Returning to FIG. 1, the arm 21 can be folded and extended by a plurality of driving means, each of which includes a hydraulic cylinder 25 disposed at the joint portion. The arm member 21a, which is the nearest of the arm members to the driving body 12, is connected pivotably via a hinge pin 12e to a bracket 12d disposed on the revolving stage 12b. The other arm members 21b, 21c, 21d, and 21e are jointed to one another via hinge pins 21f disposed at the joint portions among the arm members 21a, 21b, 21c, 21d, or 21e.

At the joint portions, hinge members 21g, 21h, 21i, and 21j of triangular shape, are also installed respectively. An apex of each of the hinge members 21g, 21h, 21i, and 21j is connected to a rearward corresponding arm member 21a, 21b, 21c, 21d by a hinge pin 21k. Another apex of each of the hinge members 21g, 21h, 21i, and 21j is connected to the forward corresponding arm member 21b, 21c, 21d, or 21e, via a connecting link 21l. The remaining apex of each of the hinge members 21g, 21h, 21i, and 21j is connected to the rod 25a of the corresponding cylinders 25 via a hinge pin 25b. The bodies of the cylinders 25 are connected respectively to brackets 21m which are disposed respectively on the arm members 21a, 21b, 21c, and 21d via hinge pins 25c.

The winding cable 22 is routed through all arm members 21a, 21b, 21c, 21d, 21e, and 21e, in such a manner that the cable 22 is supported between pairs of pulleys 27, each pair being disposed near the joint portion of the corresponding arm member, so that movement of the cable 22 is not obstructed by the arm 21 even if the arm 21 is folded. An end of the winding cable 22 is wound around a winch 26 mounted on the revolving stage 26. A control unit S for controlling the power unit of the revolving stage 12b is installed on the arm member 21e remotest from the driving body 12, so that the hanging means 13 can be controlled by an operator near the forward end of the arm 21.
##########
Exercise goal: Retype the passage on the folding arm word for word, from "The winding cable 22 is routed" to "the arm 21.".

Dataset section:
##########
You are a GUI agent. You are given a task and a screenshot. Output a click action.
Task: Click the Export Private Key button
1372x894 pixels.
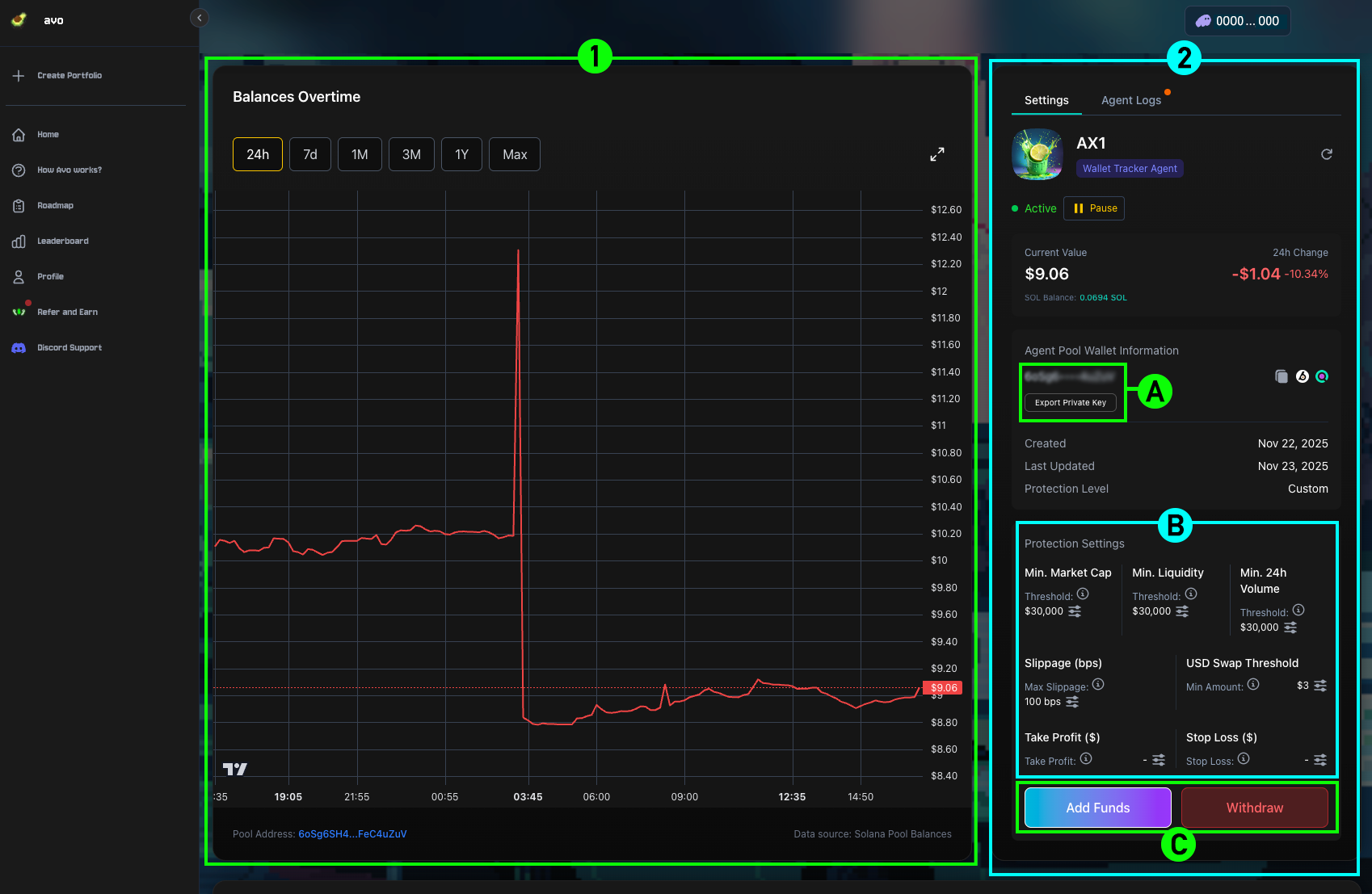pos(1070,402)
##########
Expected output:
The winding cable 22 is routed through all arm members 21a, 21b, 21c, 21d, 21e, and 21e, in such a manner that the cable 22 is supported between pairs of pulleys 27, each pair being disposed near the joint portion of the corresponding arm member, so that movement of the cable 22 is not obstructed by the arm 21 even if the arm 21 is folded. An end of the winding cable 22 is wound around a winch 26 mounted on the revolving stage 26. A control unit S for controlling the power unit of the revolving stage 12b is installed on the arm member 21e remotest from the driving body 12, so that the hanging means 13 can be controlled by an operator near the forward end of the arm 21.